** start Material shown **

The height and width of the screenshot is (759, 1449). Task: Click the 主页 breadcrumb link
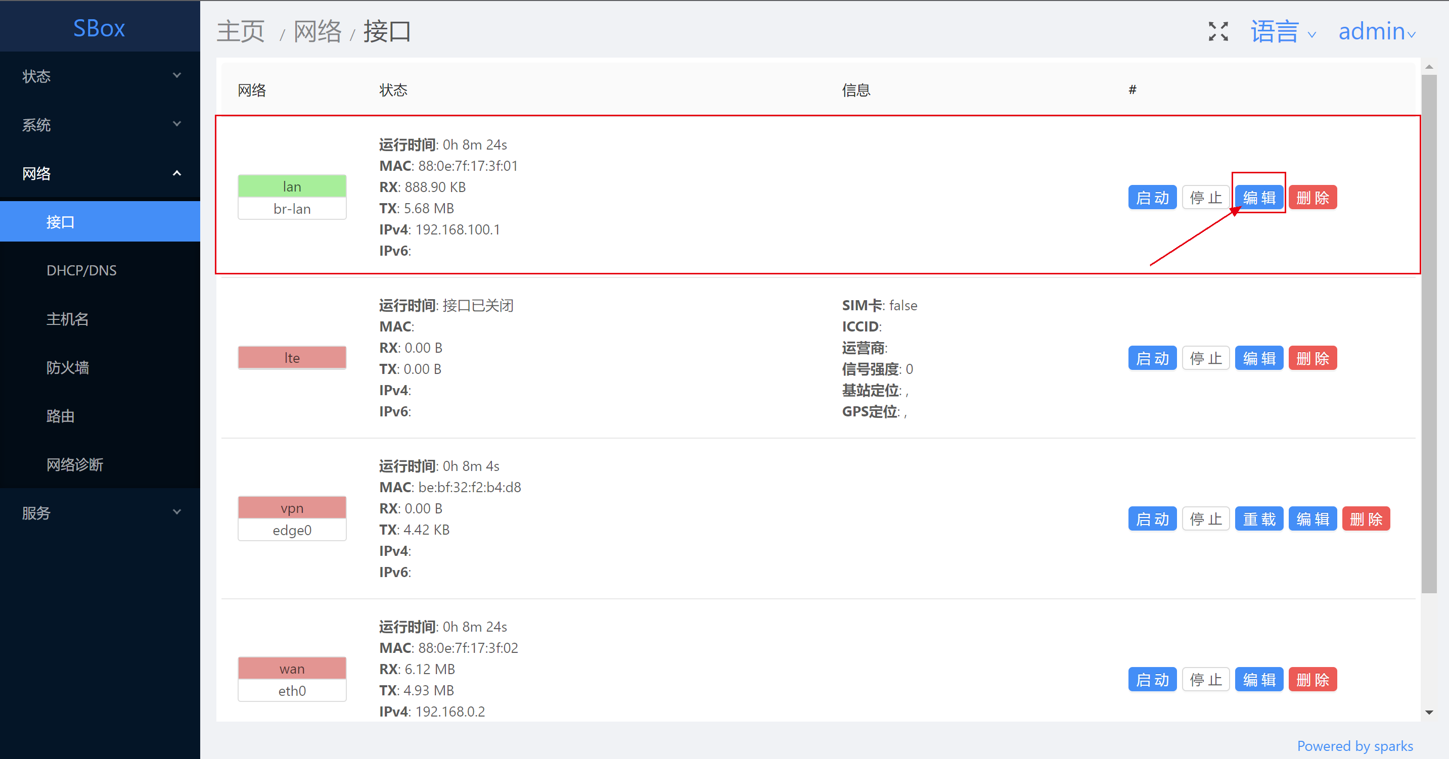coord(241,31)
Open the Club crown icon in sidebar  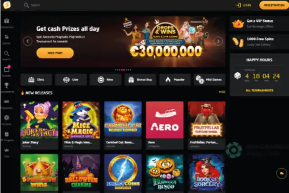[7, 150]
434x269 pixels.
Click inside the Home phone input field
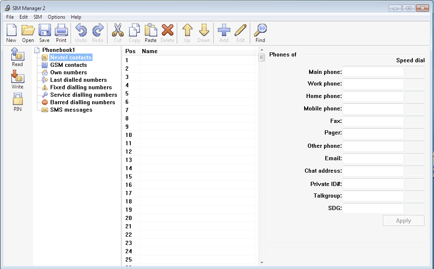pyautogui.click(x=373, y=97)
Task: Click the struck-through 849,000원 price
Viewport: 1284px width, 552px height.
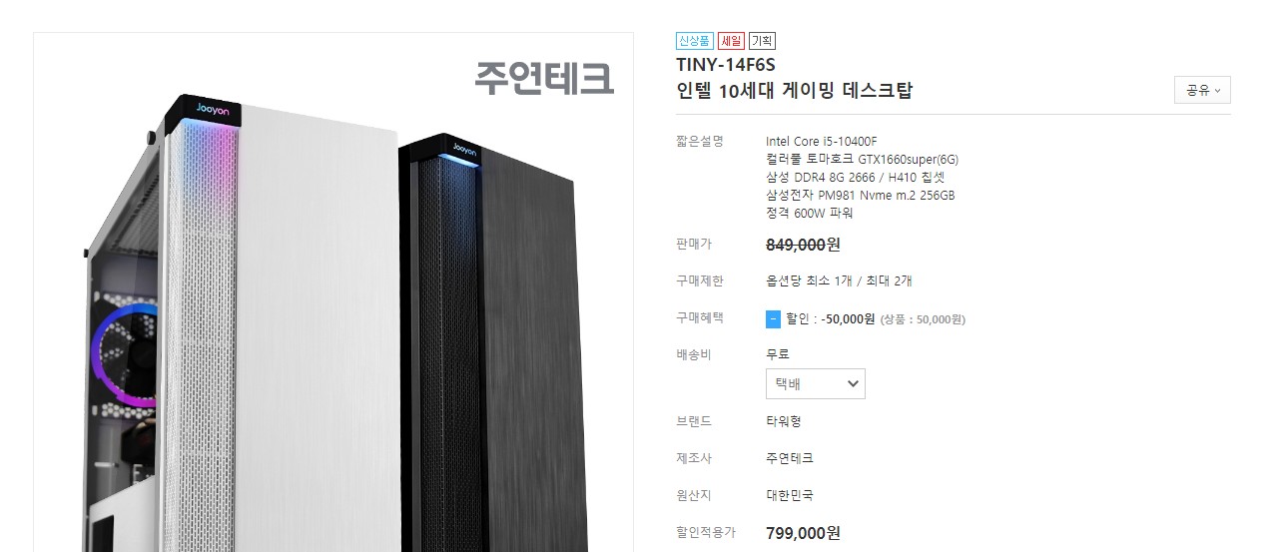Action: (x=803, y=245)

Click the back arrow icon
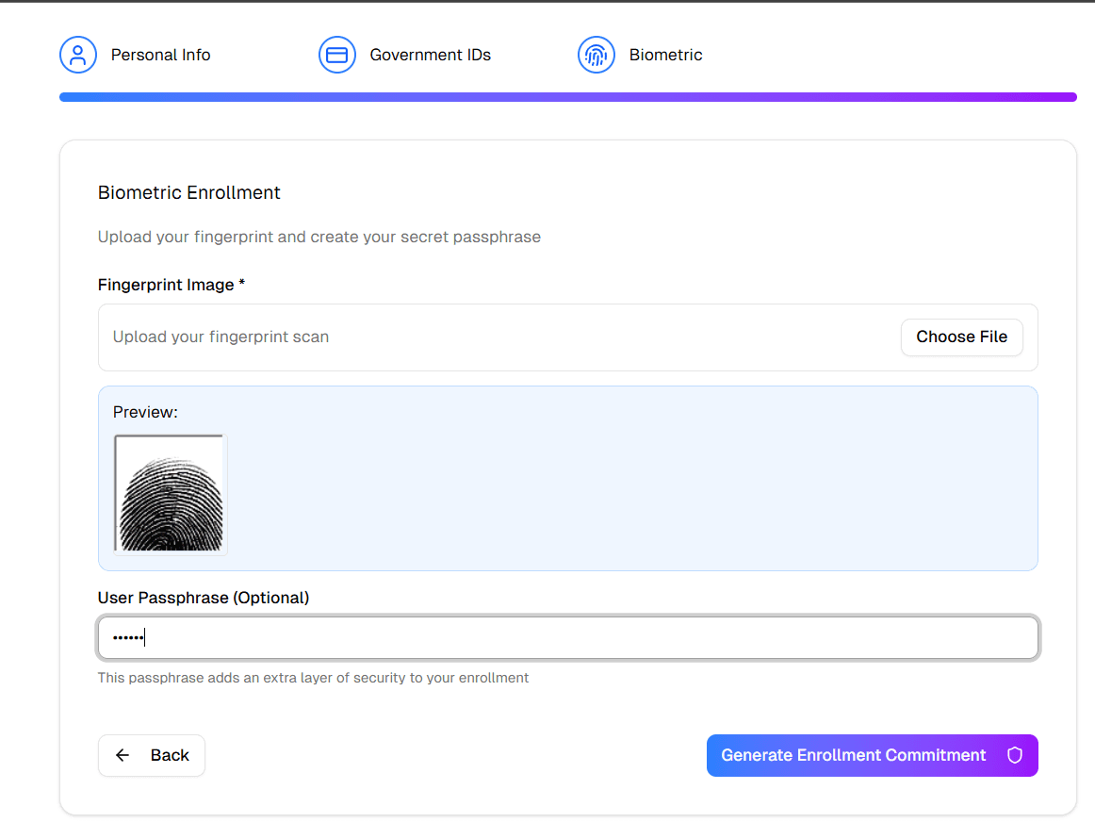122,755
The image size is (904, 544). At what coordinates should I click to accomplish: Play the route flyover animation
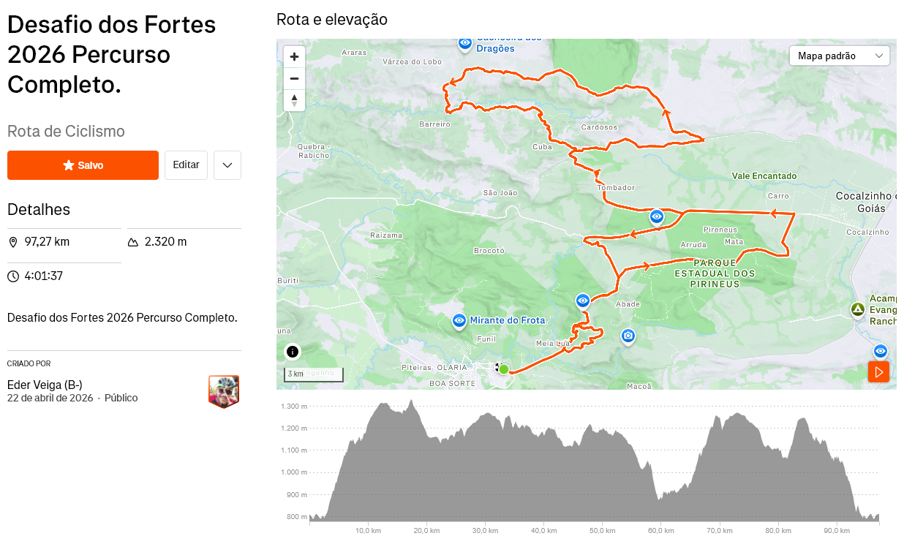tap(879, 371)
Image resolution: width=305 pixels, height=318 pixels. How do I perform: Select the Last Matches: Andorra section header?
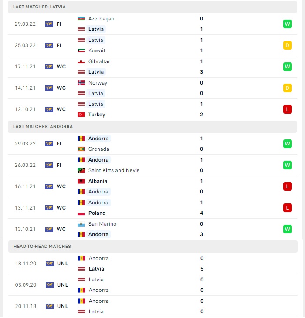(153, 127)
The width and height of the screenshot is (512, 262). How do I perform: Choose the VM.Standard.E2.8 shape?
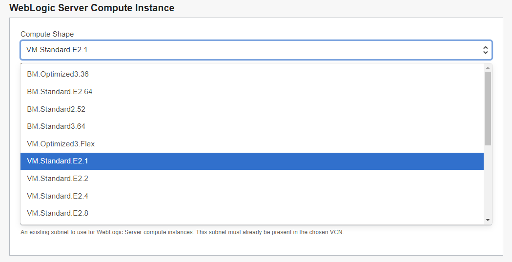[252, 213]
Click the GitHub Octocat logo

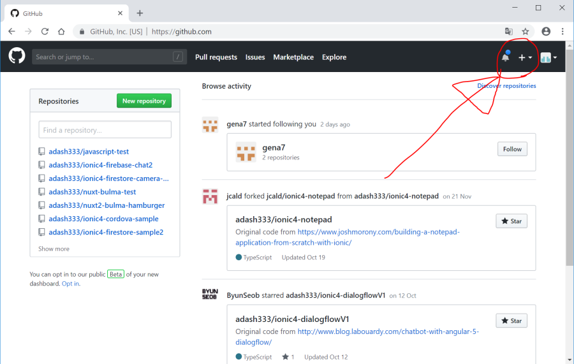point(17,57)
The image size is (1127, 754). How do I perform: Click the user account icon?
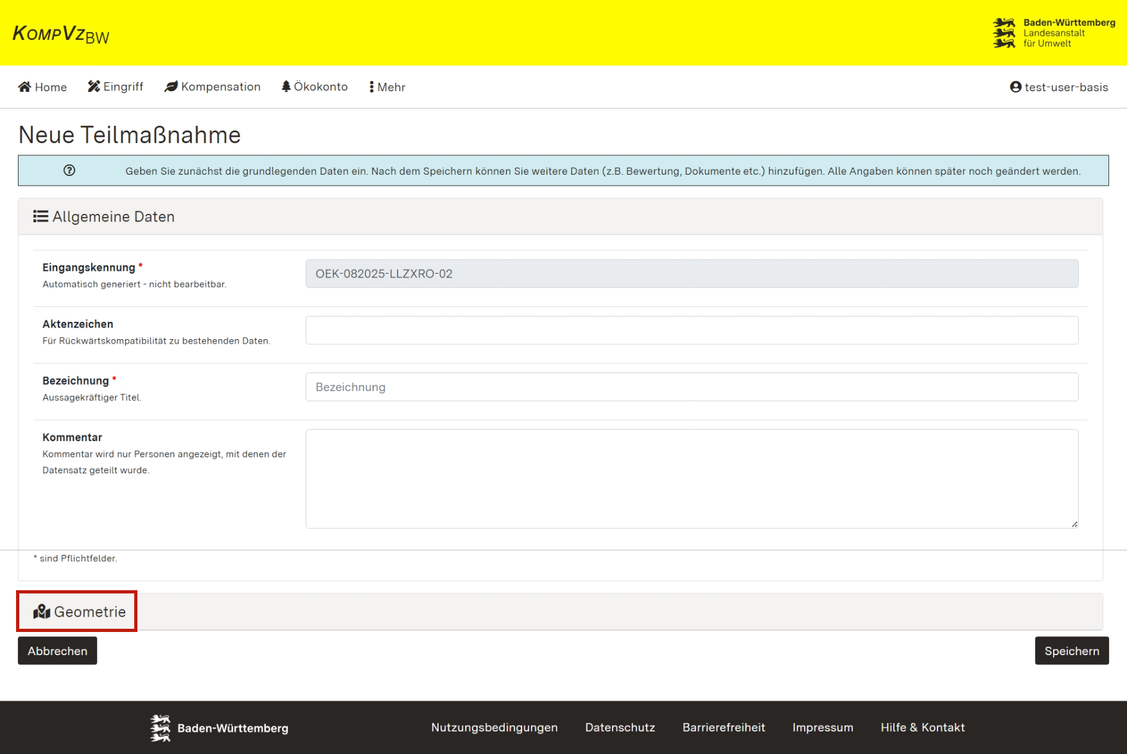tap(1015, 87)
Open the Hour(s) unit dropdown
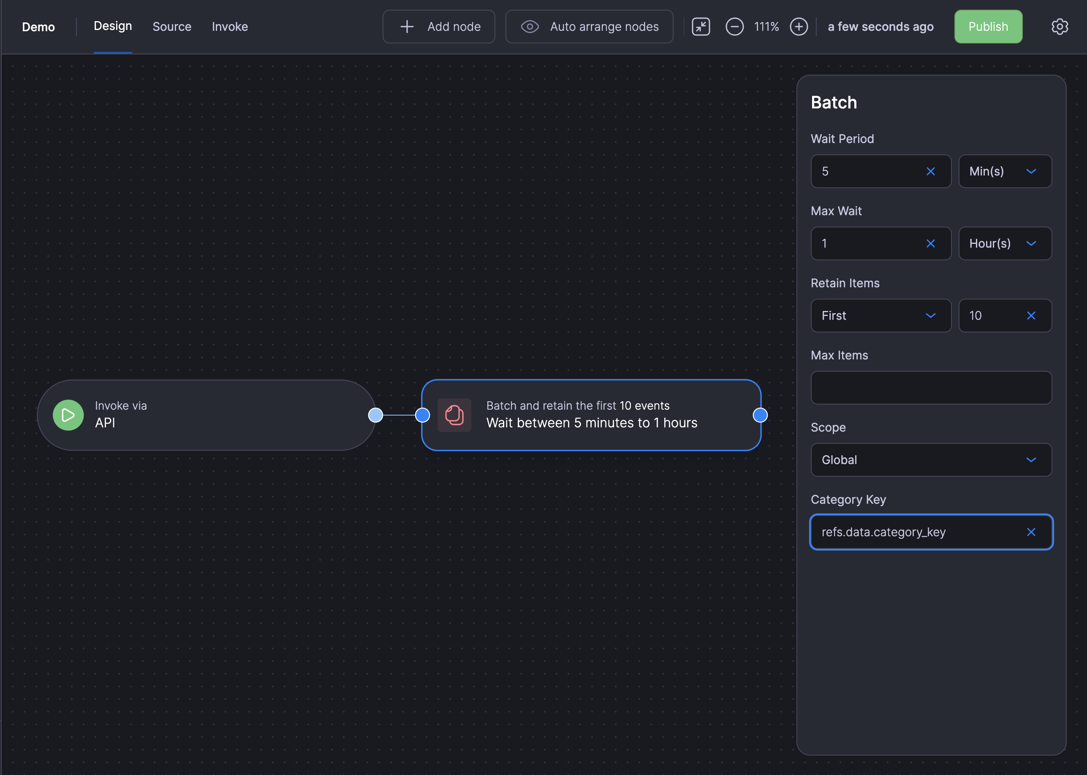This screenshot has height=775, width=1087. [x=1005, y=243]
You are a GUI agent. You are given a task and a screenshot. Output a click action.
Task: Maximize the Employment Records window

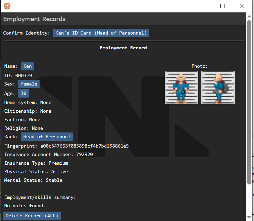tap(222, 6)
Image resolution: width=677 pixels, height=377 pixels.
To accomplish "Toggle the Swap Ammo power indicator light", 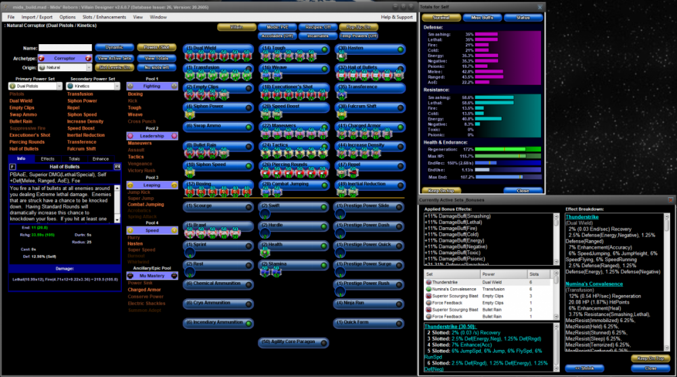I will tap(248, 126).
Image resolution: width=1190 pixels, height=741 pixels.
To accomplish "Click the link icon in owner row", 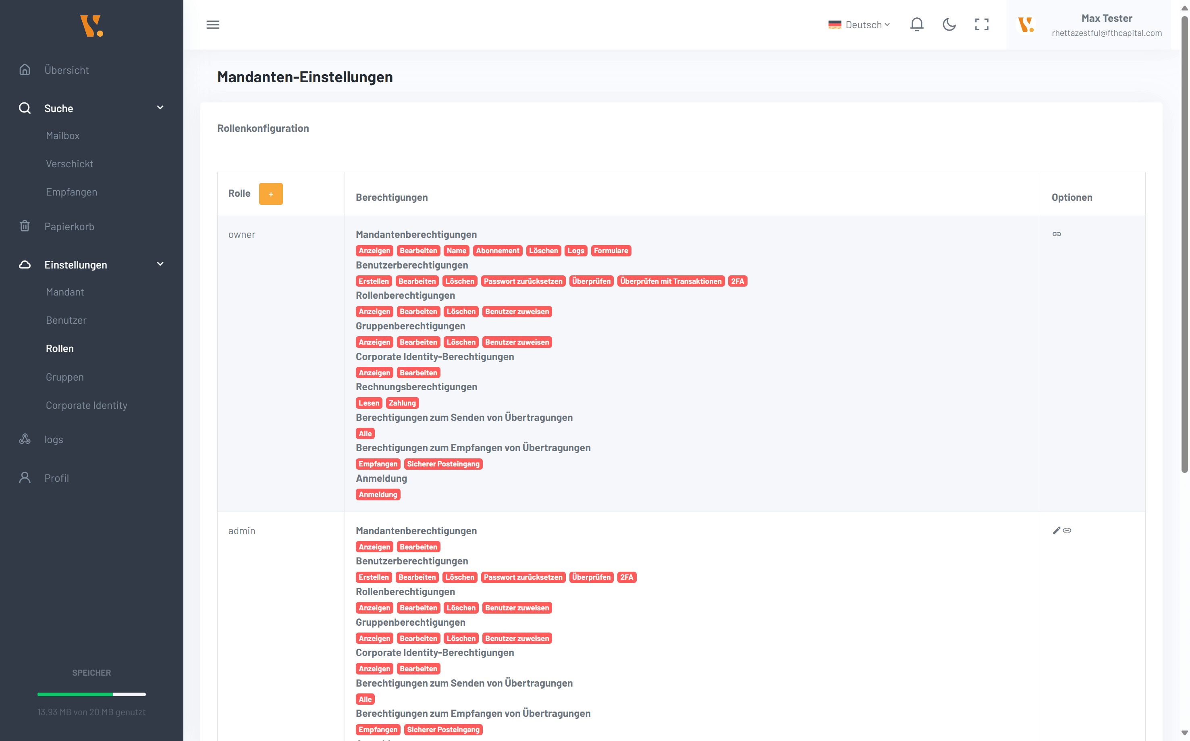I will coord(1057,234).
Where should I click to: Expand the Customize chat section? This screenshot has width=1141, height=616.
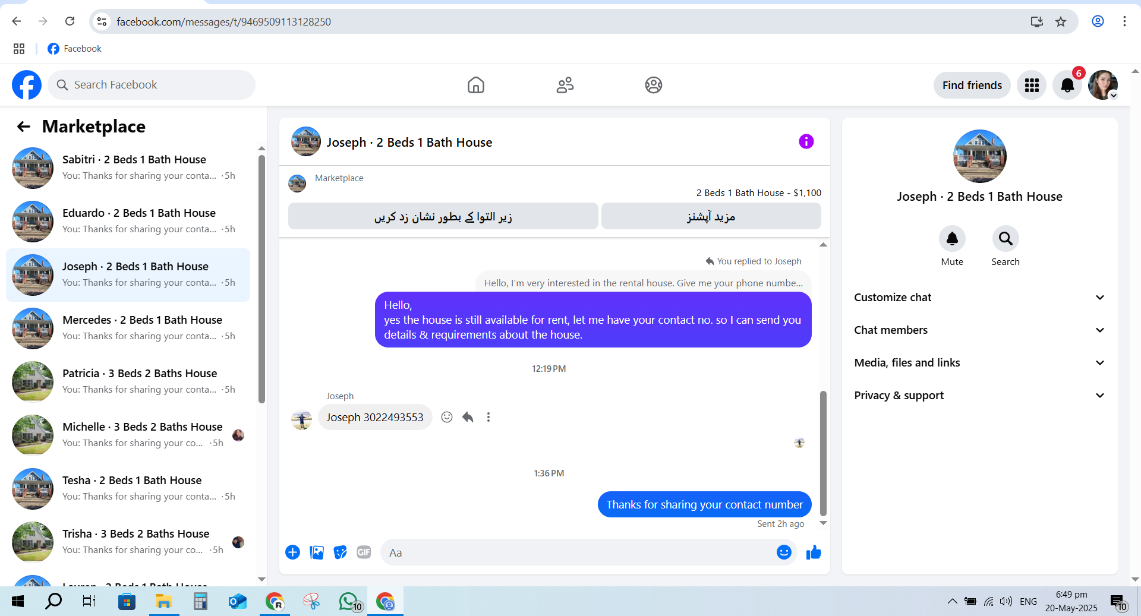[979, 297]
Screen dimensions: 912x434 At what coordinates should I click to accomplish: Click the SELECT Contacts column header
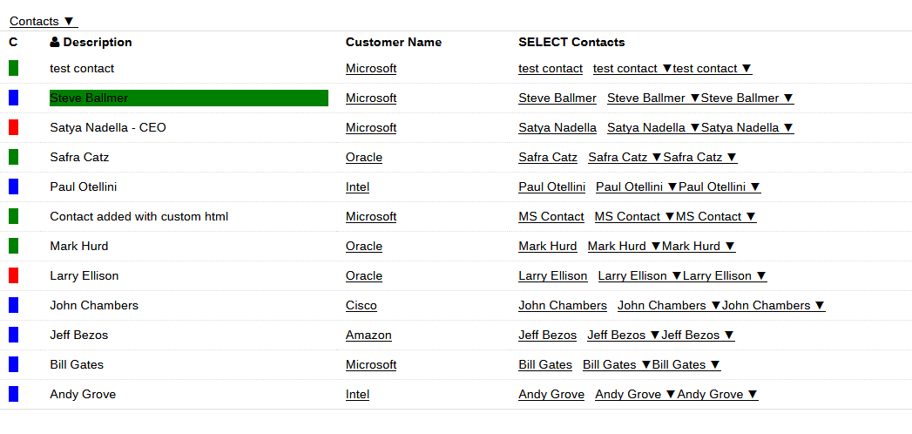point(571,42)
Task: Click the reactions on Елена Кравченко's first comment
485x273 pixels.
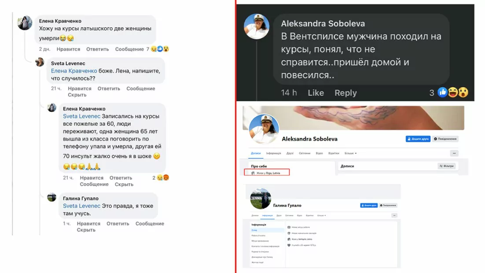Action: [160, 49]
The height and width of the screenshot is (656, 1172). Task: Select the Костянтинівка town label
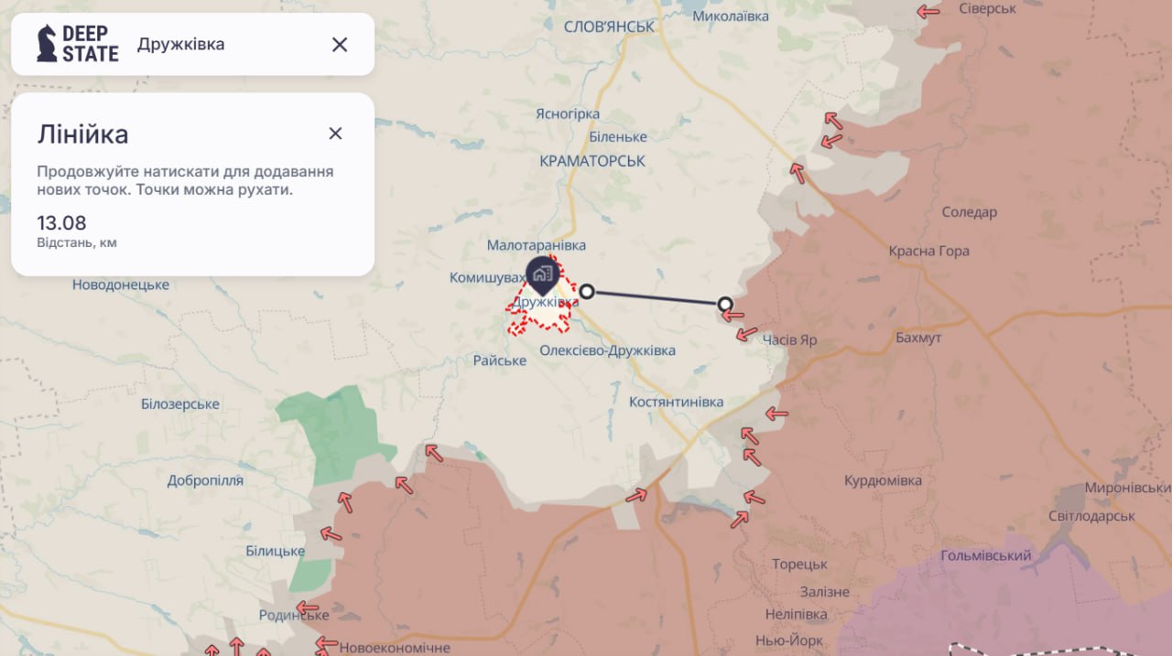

** end Material shown **

Task objective – Copy the records word for word, from the line containing "The image size is (904, 544)." down to the line containing "This screenshot has height=775, width=1087.", with both of those lines included. Omit the pictures.

Exercise answer –
The image size is (904, 544). At what coordinates should I click to accomplish: Play the route flyover animation
tap(879, 371)
Image resolution: width=305 pixels, height=318 pixels. How do I perform: Select the Last Matches: Andorra section header?
(153, 127)
The width and height of the screenshot is (512, 262). How do I perform: Choose the VM.Standard.E2.8 shape?
[252, 213]
Click the GitHub Octocat logo

point(17,57)
The image size is (1127, 754). How do I perform: Click the user account icon?
tap(1015, 87)
Open the Hour(s) unit dropdown
This screenshot has height=775, width=1087. [x=1005, y=243]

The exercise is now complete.